Court Opinion

ID: 9573811
Source: CourtListenerOpinion
Date Created: 2023-08-21 20:59:33.938599+00
Date Added: 2024-06-11T12:43:24.364395
License: Public Domain

HENRIOD, Justice.
I dissent. The main opinion seems to overlook the real point. The policy provided two ways for cancellation, 1) by the assured, and 2) by the company. Where cancelled by the assured, the company had no duty to notify anyone. That is this case. Where the company cancelled the policy it was required to notify the assured and the loss-payee. That is not this case.
The company did everything incumbent upon it to do under the plain, unambiguous language of the policy.

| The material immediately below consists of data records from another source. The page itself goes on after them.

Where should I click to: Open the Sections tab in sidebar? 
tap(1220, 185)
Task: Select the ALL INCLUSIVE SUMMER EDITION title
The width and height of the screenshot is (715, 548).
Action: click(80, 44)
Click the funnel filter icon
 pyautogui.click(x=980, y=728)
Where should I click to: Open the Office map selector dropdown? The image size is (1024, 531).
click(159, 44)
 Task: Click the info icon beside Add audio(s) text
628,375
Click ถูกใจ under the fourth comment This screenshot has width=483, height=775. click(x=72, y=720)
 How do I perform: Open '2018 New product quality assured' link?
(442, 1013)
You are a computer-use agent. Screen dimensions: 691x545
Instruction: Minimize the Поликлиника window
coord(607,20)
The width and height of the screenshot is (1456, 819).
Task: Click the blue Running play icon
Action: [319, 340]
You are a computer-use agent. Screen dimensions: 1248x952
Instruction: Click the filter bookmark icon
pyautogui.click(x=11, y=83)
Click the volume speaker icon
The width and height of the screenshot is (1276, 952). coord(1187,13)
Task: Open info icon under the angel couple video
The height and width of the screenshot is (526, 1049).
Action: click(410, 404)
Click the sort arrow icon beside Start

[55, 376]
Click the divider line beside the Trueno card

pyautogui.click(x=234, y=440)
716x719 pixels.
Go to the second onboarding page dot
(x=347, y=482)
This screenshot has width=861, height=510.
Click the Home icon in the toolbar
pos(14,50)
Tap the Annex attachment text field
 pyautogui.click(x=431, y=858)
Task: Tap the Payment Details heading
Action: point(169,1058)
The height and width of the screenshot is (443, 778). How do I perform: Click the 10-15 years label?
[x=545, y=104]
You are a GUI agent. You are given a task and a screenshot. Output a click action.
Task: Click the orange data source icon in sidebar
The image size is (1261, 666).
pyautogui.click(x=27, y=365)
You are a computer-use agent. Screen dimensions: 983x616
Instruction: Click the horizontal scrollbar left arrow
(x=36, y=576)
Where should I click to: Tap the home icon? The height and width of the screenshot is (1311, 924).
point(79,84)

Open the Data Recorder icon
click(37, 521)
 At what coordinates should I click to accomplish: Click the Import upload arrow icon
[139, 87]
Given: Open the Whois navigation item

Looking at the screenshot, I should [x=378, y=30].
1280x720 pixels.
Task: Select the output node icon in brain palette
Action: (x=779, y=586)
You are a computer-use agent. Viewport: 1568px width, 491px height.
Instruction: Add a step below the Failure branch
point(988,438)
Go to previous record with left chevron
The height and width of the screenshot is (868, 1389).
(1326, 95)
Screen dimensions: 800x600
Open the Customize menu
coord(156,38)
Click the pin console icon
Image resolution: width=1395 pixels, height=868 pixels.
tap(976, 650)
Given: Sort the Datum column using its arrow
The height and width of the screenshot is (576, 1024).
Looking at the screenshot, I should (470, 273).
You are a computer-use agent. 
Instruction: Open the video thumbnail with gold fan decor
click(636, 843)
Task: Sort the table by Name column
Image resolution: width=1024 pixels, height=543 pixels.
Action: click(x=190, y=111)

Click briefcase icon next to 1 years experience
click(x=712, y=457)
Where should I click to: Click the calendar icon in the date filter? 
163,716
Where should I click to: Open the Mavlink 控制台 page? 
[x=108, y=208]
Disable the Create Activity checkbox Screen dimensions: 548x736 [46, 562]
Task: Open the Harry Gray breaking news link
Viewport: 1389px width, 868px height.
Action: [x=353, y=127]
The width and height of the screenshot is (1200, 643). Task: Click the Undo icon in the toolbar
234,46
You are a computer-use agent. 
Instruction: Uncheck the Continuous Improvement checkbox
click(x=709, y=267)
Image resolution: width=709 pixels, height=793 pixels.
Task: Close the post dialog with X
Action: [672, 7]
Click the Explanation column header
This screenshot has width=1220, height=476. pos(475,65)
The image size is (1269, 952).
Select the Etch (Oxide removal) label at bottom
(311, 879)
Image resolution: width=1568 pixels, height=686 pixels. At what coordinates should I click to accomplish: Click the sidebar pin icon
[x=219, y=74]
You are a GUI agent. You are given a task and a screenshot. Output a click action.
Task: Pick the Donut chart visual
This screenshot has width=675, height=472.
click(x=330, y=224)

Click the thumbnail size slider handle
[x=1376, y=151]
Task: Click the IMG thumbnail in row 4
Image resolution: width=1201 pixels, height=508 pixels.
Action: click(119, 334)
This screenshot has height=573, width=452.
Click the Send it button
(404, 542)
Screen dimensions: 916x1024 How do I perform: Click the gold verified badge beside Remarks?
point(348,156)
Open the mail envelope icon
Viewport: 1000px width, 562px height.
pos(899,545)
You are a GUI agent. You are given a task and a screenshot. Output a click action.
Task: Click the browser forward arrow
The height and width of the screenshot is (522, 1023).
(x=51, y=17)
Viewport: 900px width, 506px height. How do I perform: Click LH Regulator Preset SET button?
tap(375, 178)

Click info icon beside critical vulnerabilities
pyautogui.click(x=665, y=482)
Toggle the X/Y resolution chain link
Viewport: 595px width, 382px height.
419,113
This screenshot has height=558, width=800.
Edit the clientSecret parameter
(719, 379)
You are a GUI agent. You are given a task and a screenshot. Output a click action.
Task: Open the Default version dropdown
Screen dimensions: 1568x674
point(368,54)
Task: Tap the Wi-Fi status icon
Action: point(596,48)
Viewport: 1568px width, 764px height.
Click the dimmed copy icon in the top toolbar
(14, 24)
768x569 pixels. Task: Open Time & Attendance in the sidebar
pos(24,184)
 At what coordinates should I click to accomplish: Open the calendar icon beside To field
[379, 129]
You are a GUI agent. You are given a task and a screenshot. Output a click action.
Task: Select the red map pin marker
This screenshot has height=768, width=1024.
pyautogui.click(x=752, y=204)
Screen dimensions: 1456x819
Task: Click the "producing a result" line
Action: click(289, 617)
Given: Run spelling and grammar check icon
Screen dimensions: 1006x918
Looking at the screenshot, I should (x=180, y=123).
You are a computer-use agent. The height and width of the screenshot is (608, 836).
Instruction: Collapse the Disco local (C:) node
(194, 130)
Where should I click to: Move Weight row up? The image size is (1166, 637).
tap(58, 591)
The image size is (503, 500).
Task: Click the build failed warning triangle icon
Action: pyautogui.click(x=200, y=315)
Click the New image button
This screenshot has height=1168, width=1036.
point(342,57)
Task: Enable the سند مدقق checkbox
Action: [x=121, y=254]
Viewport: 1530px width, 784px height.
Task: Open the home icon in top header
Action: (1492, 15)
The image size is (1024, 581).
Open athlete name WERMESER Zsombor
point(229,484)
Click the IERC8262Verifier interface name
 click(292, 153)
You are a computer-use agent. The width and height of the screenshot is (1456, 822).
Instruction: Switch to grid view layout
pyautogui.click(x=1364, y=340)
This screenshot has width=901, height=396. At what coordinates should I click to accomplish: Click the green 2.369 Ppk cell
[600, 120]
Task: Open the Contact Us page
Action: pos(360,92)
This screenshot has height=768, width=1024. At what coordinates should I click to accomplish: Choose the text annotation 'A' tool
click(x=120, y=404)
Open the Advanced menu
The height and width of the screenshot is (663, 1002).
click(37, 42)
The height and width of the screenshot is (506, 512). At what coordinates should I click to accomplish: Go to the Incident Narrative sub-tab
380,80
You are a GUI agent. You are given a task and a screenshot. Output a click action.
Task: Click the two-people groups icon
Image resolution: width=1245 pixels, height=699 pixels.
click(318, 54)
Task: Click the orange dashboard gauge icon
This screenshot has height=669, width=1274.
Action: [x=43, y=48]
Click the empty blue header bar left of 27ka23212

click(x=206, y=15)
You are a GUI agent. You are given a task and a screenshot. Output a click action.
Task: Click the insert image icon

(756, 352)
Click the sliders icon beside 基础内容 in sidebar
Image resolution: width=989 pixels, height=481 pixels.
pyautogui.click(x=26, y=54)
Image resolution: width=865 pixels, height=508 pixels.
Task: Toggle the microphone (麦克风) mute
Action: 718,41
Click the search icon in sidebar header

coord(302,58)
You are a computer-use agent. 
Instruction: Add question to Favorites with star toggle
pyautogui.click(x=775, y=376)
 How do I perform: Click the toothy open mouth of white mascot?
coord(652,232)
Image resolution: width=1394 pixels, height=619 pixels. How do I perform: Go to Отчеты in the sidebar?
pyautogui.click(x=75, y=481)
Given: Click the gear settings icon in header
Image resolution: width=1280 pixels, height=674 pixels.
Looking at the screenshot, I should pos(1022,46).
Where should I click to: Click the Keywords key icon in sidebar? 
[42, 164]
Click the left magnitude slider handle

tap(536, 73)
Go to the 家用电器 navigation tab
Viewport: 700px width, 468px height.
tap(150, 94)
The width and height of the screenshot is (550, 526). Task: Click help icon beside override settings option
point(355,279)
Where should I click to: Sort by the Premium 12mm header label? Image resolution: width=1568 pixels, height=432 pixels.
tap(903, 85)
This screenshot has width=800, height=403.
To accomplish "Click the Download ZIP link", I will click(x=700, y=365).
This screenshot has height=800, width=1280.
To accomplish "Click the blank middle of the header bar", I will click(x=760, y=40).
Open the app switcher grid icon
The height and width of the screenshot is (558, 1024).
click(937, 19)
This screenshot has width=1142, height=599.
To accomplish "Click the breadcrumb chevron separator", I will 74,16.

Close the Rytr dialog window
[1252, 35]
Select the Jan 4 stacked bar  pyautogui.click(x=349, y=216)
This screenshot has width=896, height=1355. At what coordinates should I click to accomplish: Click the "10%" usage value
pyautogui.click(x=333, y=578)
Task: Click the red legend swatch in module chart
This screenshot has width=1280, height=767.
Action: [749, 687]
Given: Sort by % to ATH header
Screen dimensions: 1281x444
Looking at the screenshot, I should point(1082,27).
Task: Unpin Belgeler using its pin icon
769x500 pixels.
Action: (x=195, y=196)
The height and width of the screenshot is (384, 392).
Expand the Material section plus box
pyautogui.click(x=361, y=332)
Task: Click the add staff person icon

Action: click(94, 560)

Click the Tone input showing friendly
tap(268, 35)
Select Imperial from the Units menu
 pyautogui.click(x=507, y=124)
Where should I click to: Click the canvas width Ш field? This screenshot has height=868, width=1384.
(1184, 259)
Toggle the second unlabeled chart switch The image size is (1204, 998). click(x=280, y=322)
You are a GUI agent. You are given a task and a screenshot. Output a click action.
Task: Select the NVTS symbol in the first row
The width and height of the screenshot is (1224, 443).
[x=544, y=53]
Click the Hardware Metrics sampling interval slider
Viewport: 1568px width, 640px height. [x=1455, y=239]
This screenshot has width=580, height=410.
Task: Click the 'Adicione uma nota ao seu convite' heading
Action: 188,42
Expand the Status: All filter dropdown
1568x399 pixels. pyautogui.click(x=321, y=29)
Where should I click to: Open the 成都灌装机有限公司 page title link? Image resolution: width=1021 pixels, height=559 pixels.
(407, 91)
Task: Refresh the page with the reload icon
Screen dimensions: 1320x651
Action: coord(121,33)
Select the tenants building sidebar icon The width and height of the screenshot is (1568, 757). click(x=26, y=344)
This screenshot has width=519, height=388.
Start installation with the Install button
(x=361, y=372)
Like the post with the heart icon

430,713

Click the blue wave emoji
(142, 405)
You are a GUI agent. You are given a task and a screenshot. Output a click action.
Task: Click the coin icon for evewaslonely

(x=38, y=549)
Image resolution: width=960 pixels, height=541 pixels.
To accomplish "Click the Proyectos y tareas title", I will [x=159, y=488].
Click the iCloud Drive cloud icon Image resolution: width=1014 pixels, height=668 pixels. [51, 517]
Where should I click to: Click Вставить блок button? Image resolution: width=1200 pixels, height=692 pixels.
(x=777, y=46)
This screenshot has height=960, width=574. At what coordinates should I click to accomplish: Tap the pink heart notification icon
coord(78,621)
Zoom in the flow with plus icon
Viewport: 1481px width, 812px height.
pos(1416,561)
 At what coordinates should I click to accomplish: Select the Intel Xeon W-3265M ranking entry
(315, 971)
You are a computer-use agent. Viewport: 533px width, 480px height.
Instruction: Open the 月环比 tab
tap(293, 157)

The main opinion accurately points out that the insurance company assumed the risk for both the assured and the loss-payee, but this has nothing whatever to‘ do with the question of what notice must be given if the assured cancels the policy. None is required. The observation in the main opinion that it would be manifestly unjust not to protect the loss-payee here, may be a philosophical suggestion, and a subject for invocation of equity on some sort of quasi-contractual theory (which I doubt would get anywhere), but not in this case where an action at law was instituted based on the plain terms of a written contract. Clearly the provisions of the policy are done complete violence by the summary judgment in favor of the loss-payee. The same conclusion is inescapable anent the ipse dixit of the majority opinion that it does not seem unfair that the insurance people should be required to notify the loss-payee. They never agreed to do so under the clear terms of the policy. And the argument about resulting difficulty if notice be not given the loss-payee, flies in the teeth of the plain terms of the policy. To decide that the loss-payee was entitled to notice under the facts here, in light of the policy, is to supply non-existent terms in an integrated contract, without consideration and in violation of the parol evidence rule, favoring one over another of the principals therein.
By some sort of casuistry, the main opinion says that by recognizing the loss-payee as an insured, which it need not have done, the insurer was obliged to know the loss-payee would expect to be protected, and therefore, by the most illogical non-sequitur in the whole opinion, it is concluded that *325therefore “Defendant Premier was then duty bound to treat the loss payee * * * as an insured whose rights could not be canceled without notice.” This is a gratuity indulging the luxury of forcing, by judicial fiat, one party to a contract to become bound by that which he deliberately, and in writing, refused to do. It would be interesting to see the reaction of those in the insurance field, in examining this decision, and it would be more interesting to observe the crimson reaction of the attorneys who obviously and carefully drafted a cancellation clause to protect their clients against the very eventuality that occurs here, viz., this decision.
CALLISTER, J., having disqualified himself, did not participate.